Information provided
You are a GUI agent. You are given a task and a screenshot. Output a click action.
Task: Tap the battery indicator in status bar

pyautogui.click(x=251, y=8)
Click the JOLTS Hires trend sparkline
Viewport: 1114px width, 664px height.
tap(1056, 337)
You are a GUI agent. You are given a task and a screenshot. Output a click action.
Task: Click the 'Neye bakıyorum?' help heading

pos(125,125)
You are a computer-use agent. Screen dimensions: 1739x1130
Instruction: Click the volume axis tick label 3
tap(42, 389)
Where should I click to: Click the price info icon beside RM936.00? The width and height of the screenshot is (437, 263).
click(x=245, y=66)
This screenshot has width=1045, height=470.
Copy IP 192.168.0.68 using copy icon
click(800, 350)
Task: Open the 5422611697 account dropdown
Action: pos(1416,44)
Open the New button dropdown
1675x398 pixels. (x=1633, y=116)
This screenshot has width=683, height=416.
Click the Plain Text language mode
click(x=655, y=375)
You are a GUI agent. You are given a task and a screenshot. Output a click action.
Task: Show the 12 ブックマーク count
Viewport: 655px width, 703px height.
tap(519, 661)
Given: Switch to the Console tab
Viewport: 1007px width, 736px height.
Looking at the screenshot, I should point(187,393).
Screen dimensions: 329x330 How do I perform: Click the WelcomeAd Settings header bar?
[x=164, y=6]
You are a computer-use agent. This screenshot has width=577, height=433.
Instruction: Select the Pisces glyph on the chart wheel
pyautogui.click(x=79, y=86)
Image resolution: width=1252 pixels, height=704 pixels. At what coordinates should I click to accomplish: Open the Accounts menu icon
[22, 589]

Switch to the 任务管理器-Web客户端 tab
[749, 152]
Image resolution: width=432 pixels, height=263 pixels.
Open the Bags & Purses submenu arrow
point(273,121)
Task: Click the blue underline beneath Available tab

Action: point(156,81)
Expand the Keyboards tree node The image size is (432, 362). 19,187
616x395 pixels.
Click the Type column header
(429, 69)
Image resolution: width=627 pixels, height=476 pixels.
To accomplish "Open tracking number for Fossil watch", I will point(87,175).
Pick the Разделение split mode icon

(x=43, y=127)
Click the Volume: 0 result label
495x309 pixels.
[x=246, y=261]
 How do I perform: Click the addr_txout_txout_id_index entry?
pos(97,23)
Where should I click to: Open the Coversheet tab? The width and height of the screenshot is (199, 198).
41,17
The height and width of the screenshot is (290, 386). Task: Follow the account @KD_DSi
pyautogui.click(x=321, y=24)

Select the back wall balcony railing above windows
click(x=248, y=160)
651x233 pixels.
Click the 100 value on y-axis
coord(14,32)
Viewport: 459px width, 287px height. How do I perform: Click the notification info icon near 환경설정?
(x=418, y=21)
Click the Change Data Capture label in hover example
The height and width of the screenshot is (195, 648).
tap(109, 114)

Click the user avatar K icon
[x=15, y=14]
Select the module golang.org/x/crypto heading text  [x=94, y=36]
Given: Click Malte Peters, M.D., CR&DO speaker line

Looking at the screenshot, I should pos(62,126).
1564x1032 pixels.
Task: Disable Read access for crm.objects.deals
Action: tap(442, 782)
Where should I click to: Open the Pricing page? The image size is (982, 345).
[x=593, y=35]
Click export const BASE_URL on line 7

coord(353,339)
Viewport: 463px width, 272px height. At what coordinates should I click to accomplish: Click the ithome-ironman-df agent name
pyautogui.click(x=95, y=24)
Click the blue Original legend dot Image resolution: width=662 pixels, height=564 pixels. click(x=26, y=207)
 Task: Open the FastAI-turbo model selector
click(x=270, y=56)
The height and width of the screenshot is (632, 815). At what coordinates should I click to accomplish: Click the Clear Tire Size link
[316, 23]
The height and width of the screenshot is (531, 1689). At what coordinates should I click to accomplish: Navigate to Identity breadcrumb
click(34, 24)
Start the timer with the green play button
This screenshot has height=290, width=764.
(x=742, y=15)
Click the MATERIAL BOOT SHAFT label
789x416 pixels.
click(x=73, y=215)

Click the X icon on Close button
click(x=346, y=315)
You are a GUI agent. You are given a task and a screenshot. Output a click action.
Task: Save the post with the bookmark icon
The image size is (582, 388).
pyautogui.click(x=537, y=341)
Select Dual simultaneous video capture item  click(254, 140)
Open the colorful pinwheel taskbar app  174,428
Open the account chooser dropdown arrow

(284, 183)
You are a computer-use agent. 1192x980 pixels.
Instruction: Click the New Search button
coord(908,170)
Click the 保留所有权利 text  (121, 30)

Exercise task
Can you render every nonblank line of the data above as a Markdown table with the columns No. and Text, numbering the rows in order?

Solution
| No. | Text |
|---|---|
| 1 | You are a GUI agent. You are given a task and a screenshot. Output a click action. |
| 2 | Task: Tap the battery indicator in status bar |
| 3 | pyautogui.click(x=251, y=8) |
| 4 | Click the JOLTS Hires trend sparkline |
| 5 | Viewport: 1114px width, 664px height. |
| 6 | tap(1056, 337) |
| 7 | You are a GUI agent. You are given a task and a screenshot. Output a click action. |
| 8 | Task: Click the 'Neye bakıyorum?' help heading |
| 9 | pos(125,125) |
| 10 | You are a computer-use agent. Screen dimensions: 1739x1130 |
| 11 | Instruction: Click the volume axis tick label 3 |
| 12 | tap(42, 389) |
| 13 | Where should I click to: Click the price info icon beside RM936.00? The width and height of the screenshot is (437, 263). |
| 14 | click(x=245, y=66) |
| 15 | This screenshot has width=1045, height=470. |
| 16 | Copy IP 192.168.0.68 using copy icon |
| 17 | click(800, 350) |
| 18 | Task: Open the 5422611697 account dropdown |
| 19 | Action: pos(1416,44) |
| 20 | Open the New button dropdown |
| 21 | 1675x398 pixels. (x=1633, y=116) |
| 22 | This screenshot has width=683, height=416. |
| 23 | Click the Plain Text language mode |
| 24 | click(x=655, y=375) |
| 25 | You are a GUI agent. You are given a task and a screenshot. Output a click action. |
| 26 | Task: Show the 12 ブックマーク count |
| 27 | Viewport: 655px width, 703px height. |
| 28 | tap(519, 661) |
| 29 | Given: Switch to the Console tab |
| 30 | Viewport: 1007px width, 736px height. |
| 31 | Looking at the screenshot, I should point(187,393). |
| 32 | Screen dimensions: 329x330 How do I perform: Click the WelcomeAd Settings header bar? |
| 33 | [x=164, y=6] |
| 34 | You are a computer-use agent. This screenshot has width=577, height=433. |
| 35 | Instruction: Select the Pisces glyph on the chart wheel |
| 36 | pyautogui.click(x=79, y=86) |
| 37 | Image resolution: width=1252 pixels, height=704 pixels. At what coordinates should I click to accomplish: Open the Accounts menu icon |
| 38 | [22, 589] |
| 39 | Switch to the 任务管理器-Web客户端 tab |
| 40 | [749, 152] |
| 41 | Image resolution: width=432 pixels, height=263 pixels. |
| 42 | Open the Bags & Purses submenu arrow |
| 43 | point(273,121) |
| 44 | Task: Click the blue underline beneath Available tab |
| 45 | Action: point(156,81) |
| 46 | Expand the Keyboards tree node The image size is (432, 362). 19,187 |
| 47 | 616x395 pixels. |
| 48 | Click the Type column header |
| 49 | (429, 69) |
| 50 | Image resolution: width=627 pixels, height=476 pixels. |
| 51 | To accomplish "Open tracking number for Fossil watch", I will point(87,175). |
| 52 | Pick the Разделение split mode icon |
| 53 | (x=43, y=127) |
| 54 | Click the Volume: 0 result label |
| 55 | 495x309 pixels. |
| 56 | [x=246, y=261] |
| 57 |  How do I perform: Click the addr_txout_txout_id_index entry? |
| 58 | pos(97,23) |
| 59 | Where should I click to: Open the Coversheet tab? The width and height of the screenshot is (199, 198). |
| 60 | 41,17 |
| 61 | The height and width of the screenshot is (290, 386). Task: Follow the account @KD_DSi |
| 62 | pyautogui.click(x=321, y=24) |
| 63 | Select the back wall balcony railing above windows |
| 64 | click(x=248, y=160) |
| 65 | 651x233 pixels. |
| 66 | Click the 100 value on y-axis |
| 67 | coord(14,32) |
| 68 | Viewport: 459px width, 287px height. How do I perform: Click the notification info icon near 환경설정? |
| 69 | (x=418, y=21) |
| 70 | Click the Change Data Capture label in hover example |
| 71 | The height and width of the screenshot is (195, 648). |
| 72 | tap(109, 114) |
| 73 | Click the user avatar K icon |
| 74 | [x=15, y=14] |
| 75 | Select the module golang.org/x/crypto heading text  [x=94, y=36] |
| 76 | Given: Click Malte Peters, M.D., CR&DO speaker line |
| 77 | Looking at the screenshot, I should pos(62,126). |
| 78 | 1564x1032 pixels. |
| 79 | Task: Disable Read access for crm.objects.deals |
| 80 | Action: tap(442, 782) |
| 81 | Where should I click to: Open the Pricing page? The image size is (982, 345). |
| 82 | [x=593, y=35] |
| 83 | Click export const BASE_URL on line 7 |
| 84 | coord(353,339) |
| 85 | Viewport: 463px width, 272px height. At what coordinates should I click to accomplish: Click the ithome-ironman-df agent name |
| 86 | pyautogui.click(x=95, y=24) |
| 87 | Click the blue Original legend dot Image resolution: width=662 pixels, height=564 pixels. click(x=26, y=207) |
| 88 |  Task: Open the FastAI-turbo model selector |
| 89 | click(x=270, y=56) |
| 90 | The height and width of the screenshot is (632, 815). At what coordinates should I click to accomplish: Click the Clear Tire Size link |
| 91 | [316, 23] |
| 92 | The height and width of the screenshot is (531, 1689). At what coordinates should I click to accomplish: Navigate to Identity breadcrumb |
| 93 | click(34, 24) |
| 94 | Start the timer with the green play button |
| 95 | This screenshot has height=290, width=764. |
| 96 | (x=742, y=15) |
| 97 | Click the MATERIAL BOOT SHAFT label |
| 98 | 789x416 pixels. |
| 99 | click(x=73, y=215) |
| 100 | Click the X icon on Close button |
| 101 | click(x=346, y=315) |
| 102 | You are a GUI agent. You are given a task and a screenshot. Output a click action. |
| 103 | Task: Save the post with the bookmark icon |
| 104 | The image size is (582, 388). |
| 105 | pyautogui.click(x=537, y=341) |
| 106 | Select Dual simultaneous video capture item  click(254, 140) |
| 107 | Open the colorful pinwheel taskbar app  174,428 |
| 108 | Open the account chooser dropdown arrow |
| 109 | (284, 183) |
| 110 | You are a computer-use agent. 1192x980 pixels. |
| 111 | Instruction: Click the New Search button |
| 112 | coord(908,170) |
| 113 | Click the 保留所有权利 text  (121, 30) |